December 9, 2011

My First Kiss

A new series has recently premiered on TLC, demonstrating how far that network has fallen (as though we needed proof). Virgin Diaries "takes you inside the lives of adult virgins who reveal the challenges, truths, and anticipations of losing their virginity."

A commercial for the series included this (physically) painful kiss:

I get your reasoning, happy couple. You're saving something special for the person you're going to spend the rest of your life with - both your virginity and the intimate embrace of a lip lock. I really do get it.

And I really do think you look like two robins attempting to feed each other. Rehearsal is key, people! I'm in theatre, trust me - you don't tell the choreographer, "Yeah, that duet with the lead lady that's going to be viewed by everyone in the audience? Yeah, let's wing that."

But I'm inclined to be more generous as I remember my own First Kiss. It was in grade seven in the basement of a friend's house in Comox, British Columbia at my first co-ed party, sans adult supervision. I arrived 30 minutes early and walked around the block five times. Inside the house was Aimee. She had short, funky black hair, an athletic physique and a crooked smile. Her friend had told my friend who had told me that she liked me (we didn't have the Facebook back then). My dress shirt was soaking in nervous sweat. I went inside.

The basement was lit by Christmas lights, so it was dark (preferable - no one could see my terror).The host, in courtesy to couples who wanted to kiss in private, had hung a tarp from the ceiling to create a "kissing room." At some point in the evening Aimee dragged me in there.

She was standing very close to me. I think we both said, "hi." Then we went in for The Kiss.

I remember my body being very stiff; I'm sure my back seized. My hands were soaking through her shirt as I held her. At first our lips just mashed together and didn't move. But I had heard that there should be some motion, so I tried. Sort of a cow-chewing-its-cud kind of action. And then... what the hell is that in my mouth??? It's her TONGUE! AHH!

I tried to bite her lower lip at one point (saw it in a movie). Bit down too hard though, and she drew back. We tried again and bashed our teeth.

The party is a hazy memory, so I'm prepared to be corrected on these details. I do remember stumbling home afterwards, the dark woods illuminated by singing angels and optimism.

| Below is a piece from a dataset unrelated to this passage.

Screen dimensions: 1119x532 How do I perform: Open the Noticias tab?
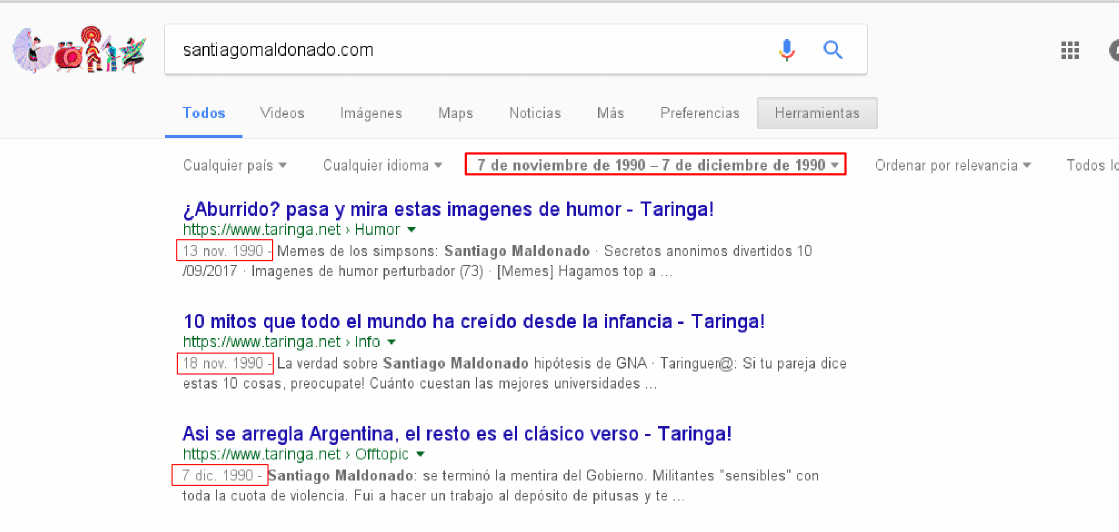(x=534, y=113)
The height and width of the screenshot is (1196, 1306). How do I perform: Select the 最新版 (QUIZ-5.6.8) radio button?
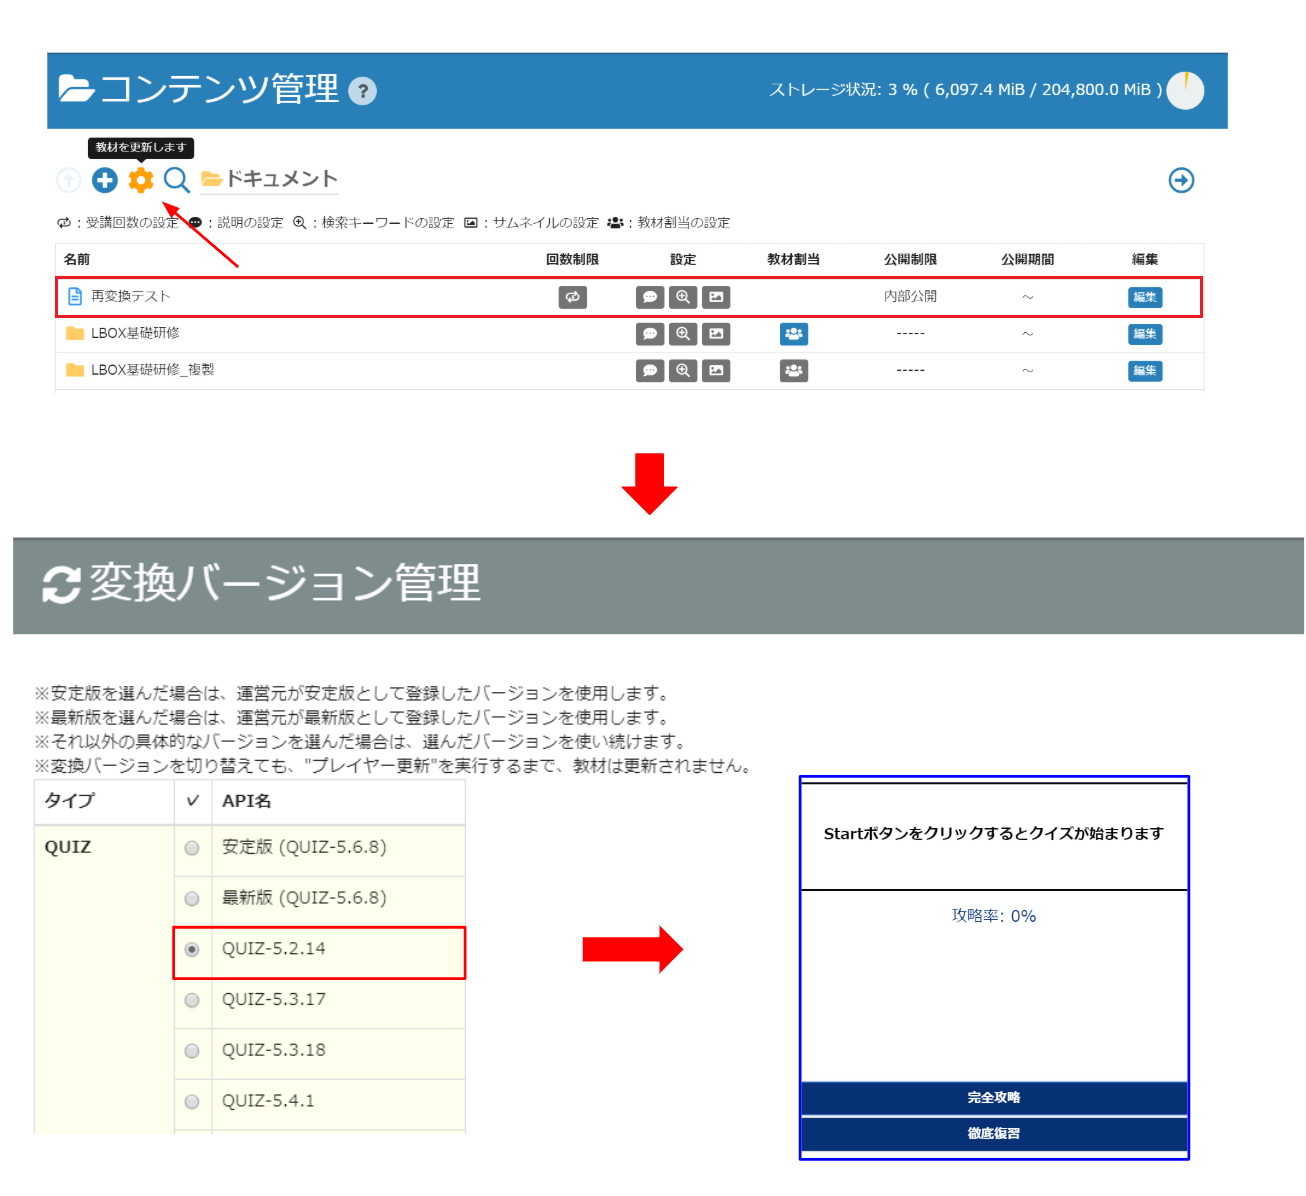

I had kissed a girl.

So to the happy couple above - congratulations. Now... practice some more ;)

1 comment:

  1. Listen, here's the issue here- Sure, save yourself for marriage, that's all well and good. Hopefully when you lock it all down you won't find out to your horror that you're sexually incompatible (which is not a fun experience, let me tell you): But is this show really about people who decide they love each other, want to get married... and haven't even freaking kissed enough to do it half decently? Do such people exist?

    There's a lot of information that you get from a first kiss and I wouldn't want to marry anyone without having that at hand.